Aim of the exercise:
Restate word for word only the lines from the one with "At what coordinates" through the end of the records; no pictures belong in the copy.

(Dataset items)
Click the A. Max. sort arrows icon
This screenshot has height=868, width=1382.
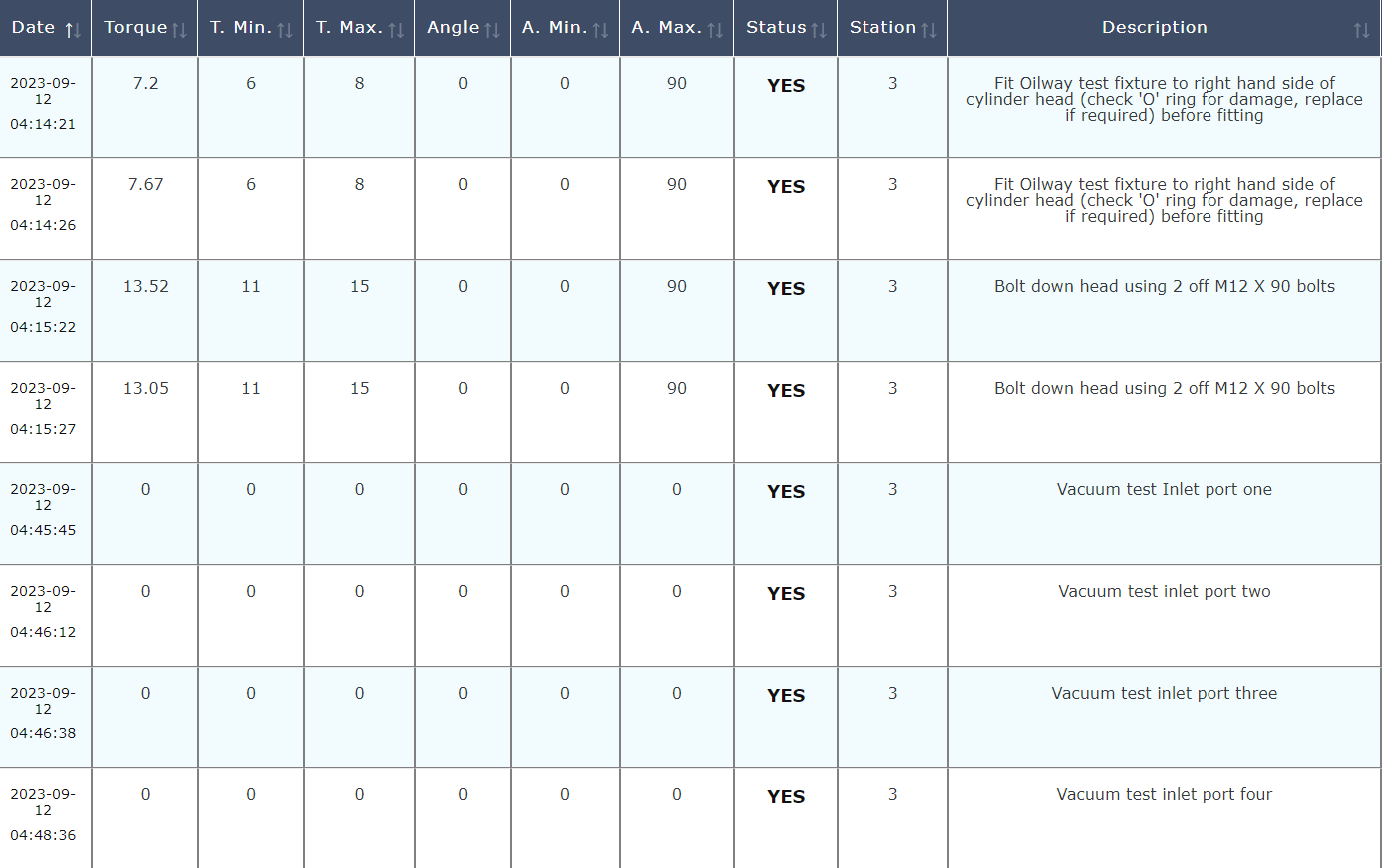pyautogui.click(x=715, y=30)
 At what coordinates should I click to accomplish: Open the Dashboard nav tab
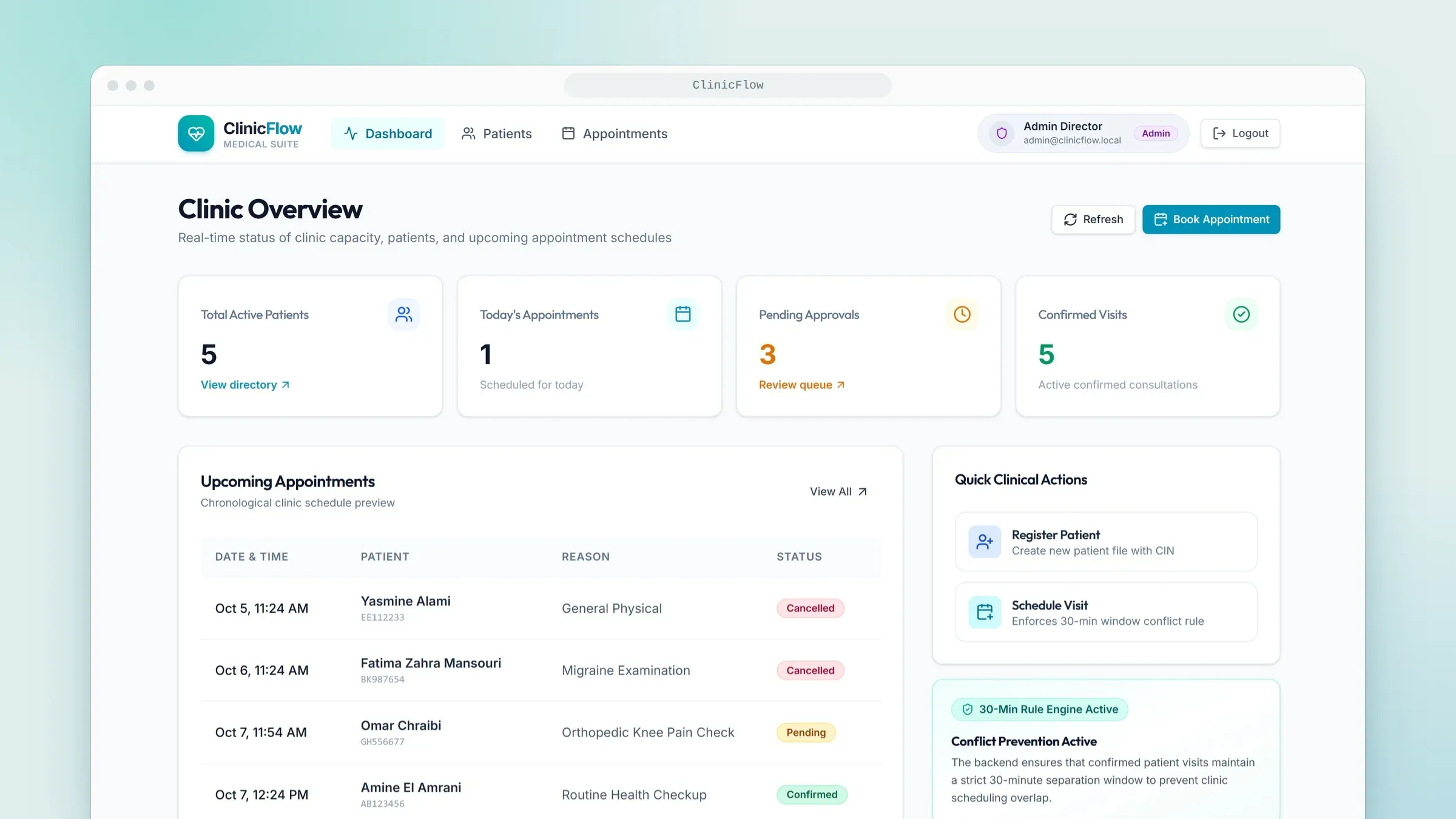388,133
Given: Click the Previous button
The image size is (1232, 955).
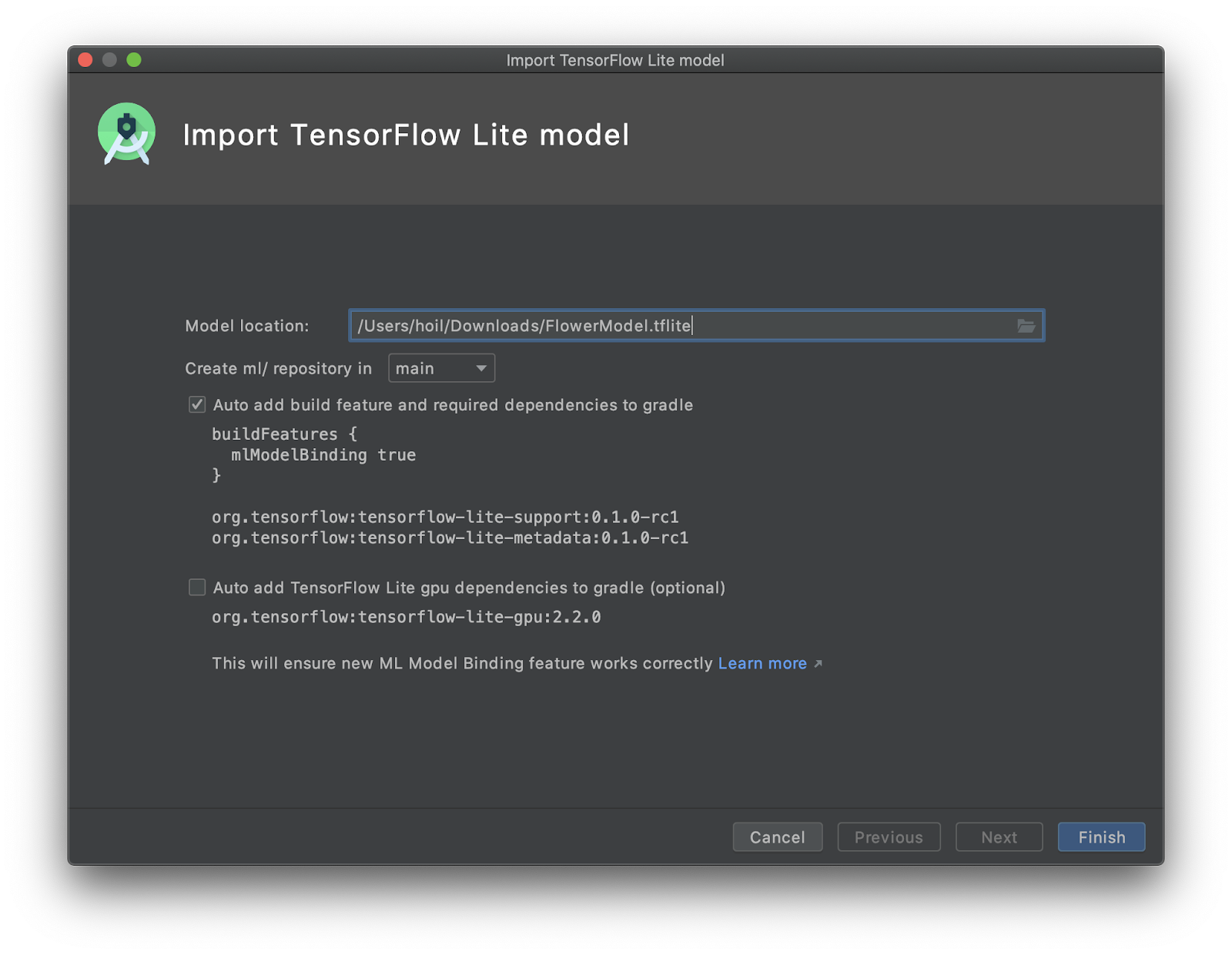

Result below:
 At what coordinates should I click to accomplish: Open the Dashboard nav tab
388,133
Given: Click the Previous button
The image size is (1232, 955).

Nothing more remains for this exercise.